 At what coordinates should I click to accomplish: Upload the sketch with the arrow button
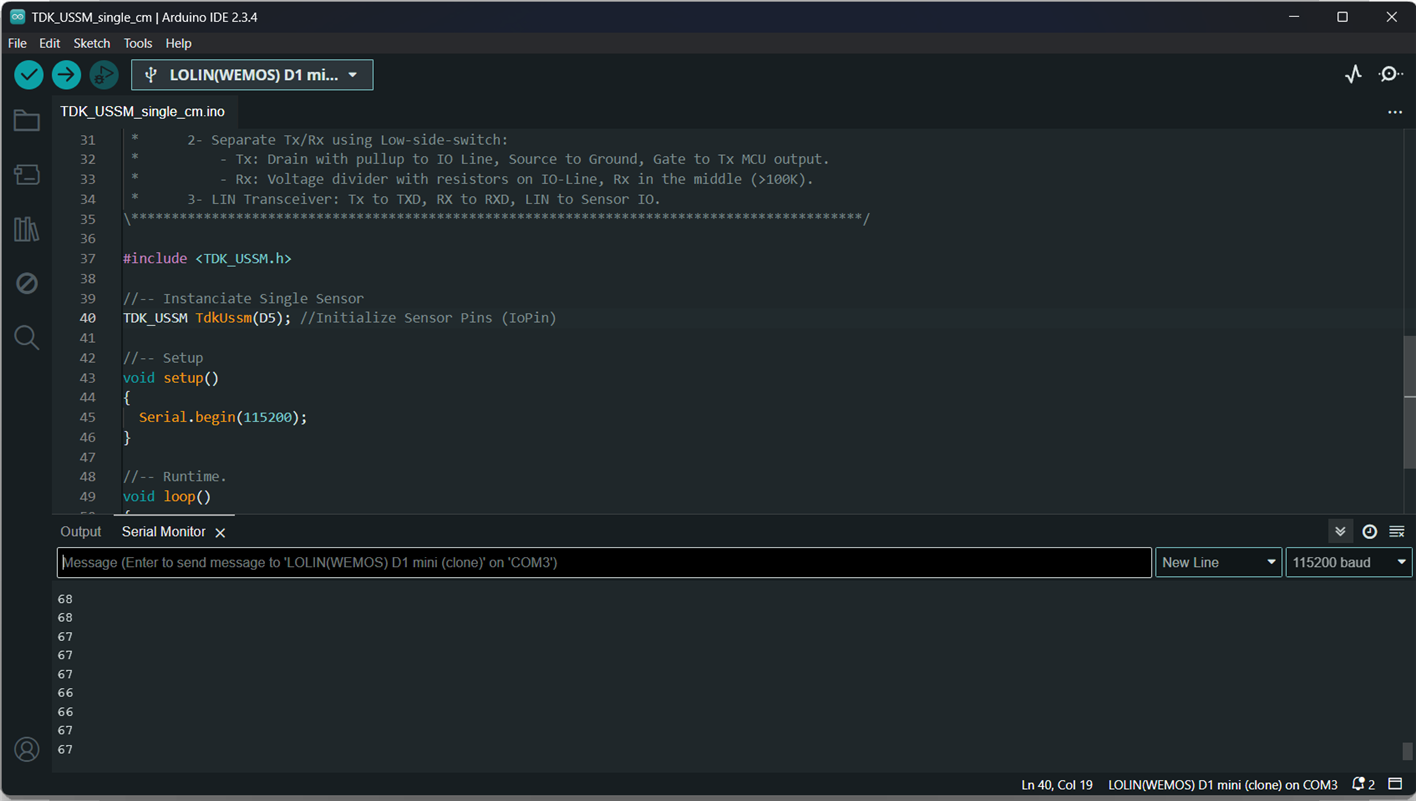pos(66,75)
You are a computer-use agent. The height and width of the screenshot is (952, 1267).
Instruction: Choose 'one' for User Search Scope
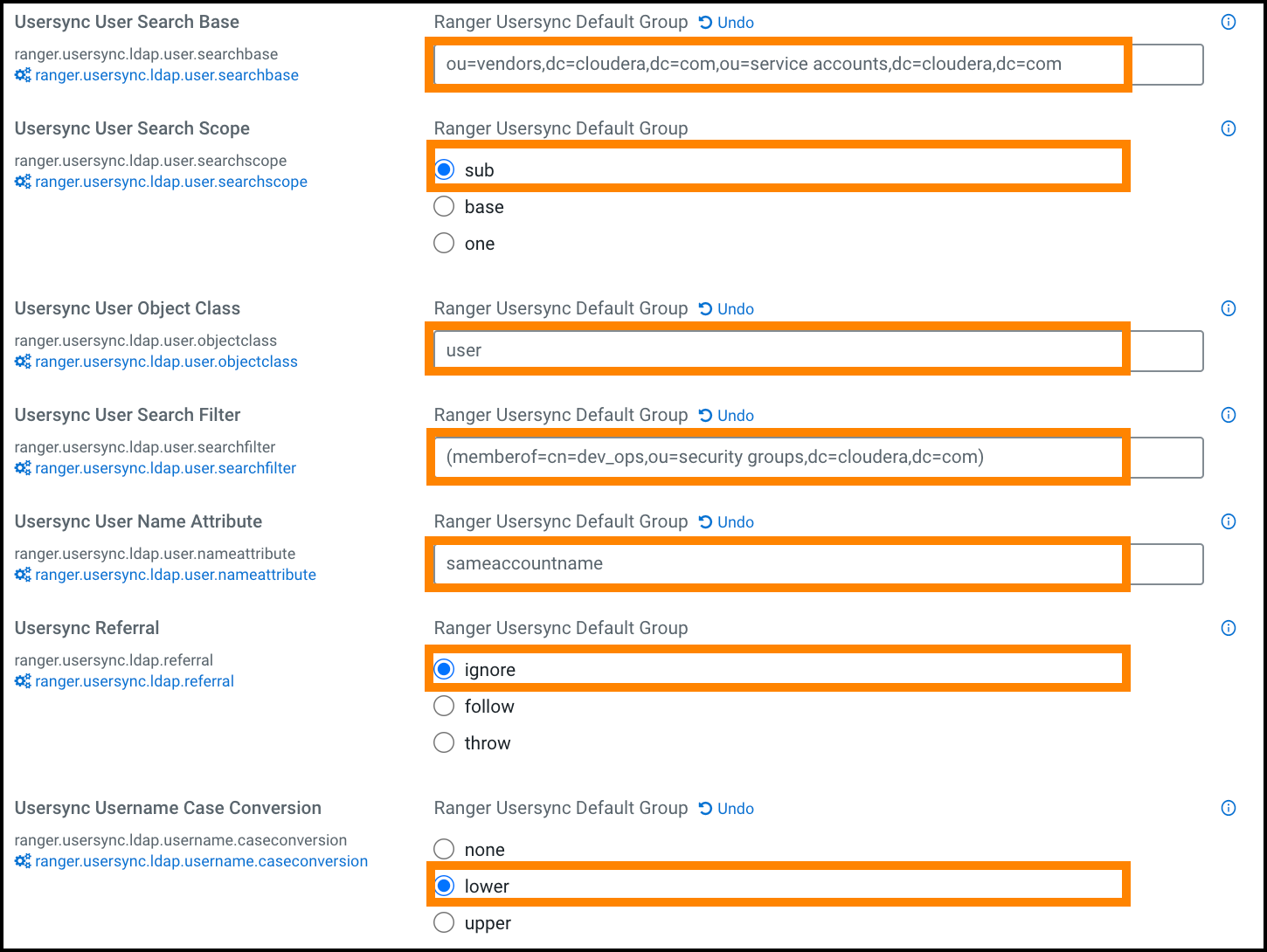point(444,244)
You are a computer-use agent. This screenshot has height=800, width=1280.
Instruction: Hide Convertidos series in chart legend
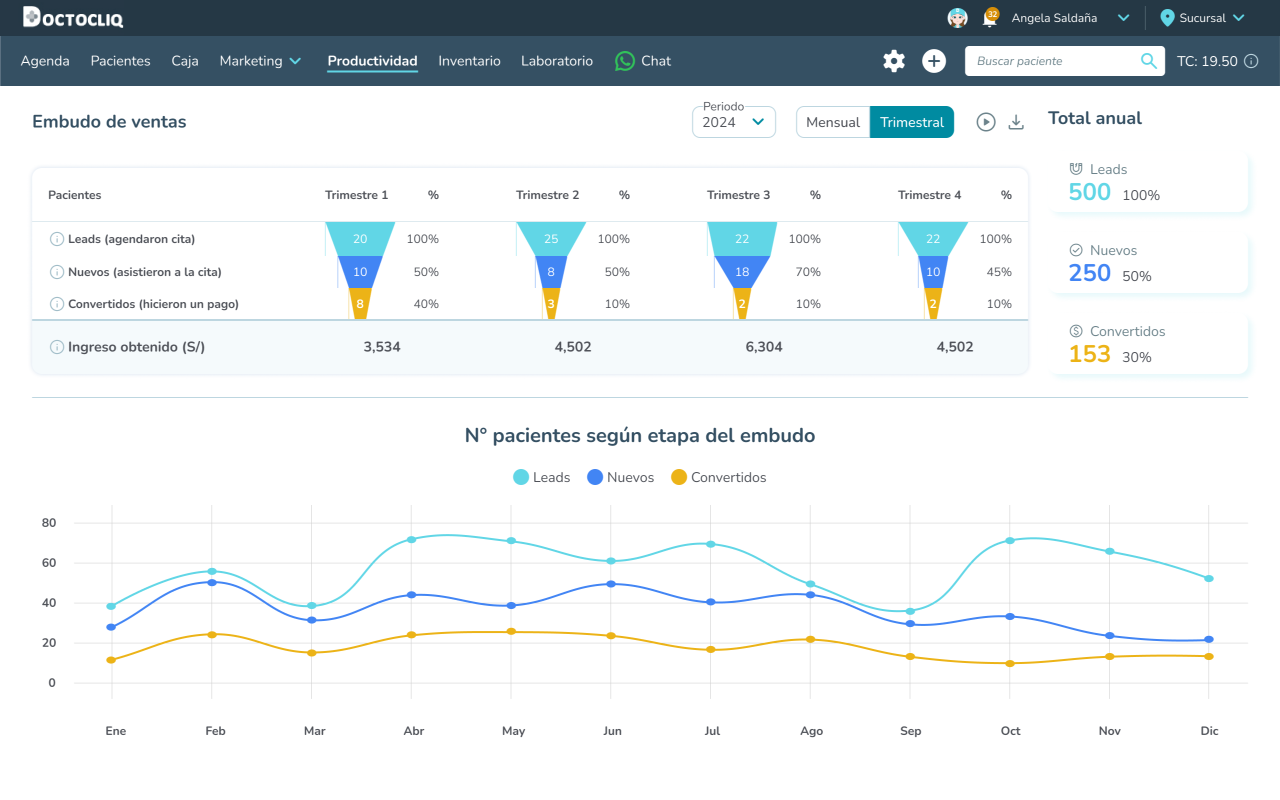pyautogui.click(x=718, y=477)

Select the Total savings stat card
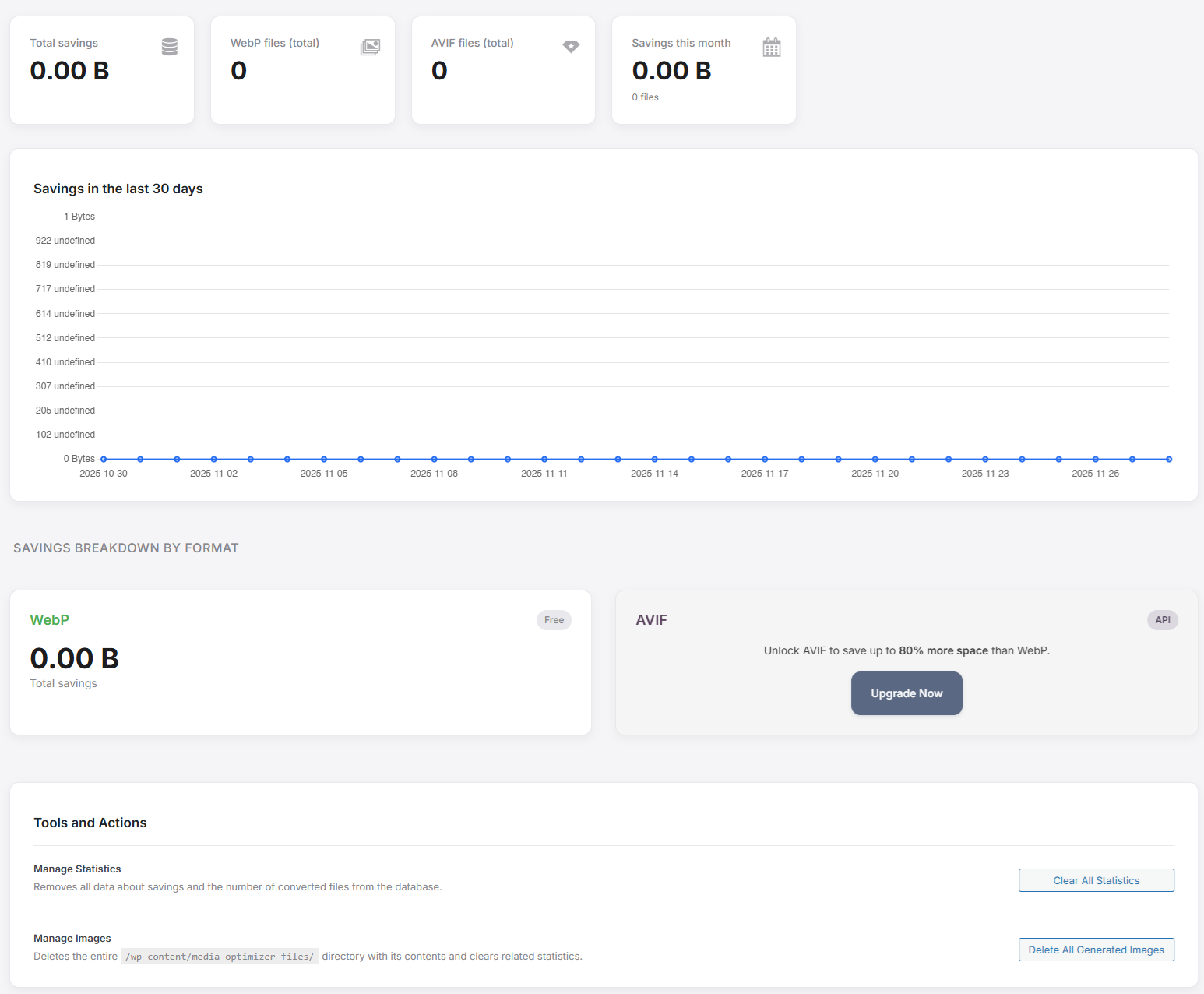tap(101, 69)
--
-- Assigned task --
Wherever a line of the records above contains the string "height", copy that line out.

-- Written response --
You are a computer-use agent. The height and width of the screenshot is (952, 1267).
You are a computer-use agent. This screenshot has height=800, width=1280.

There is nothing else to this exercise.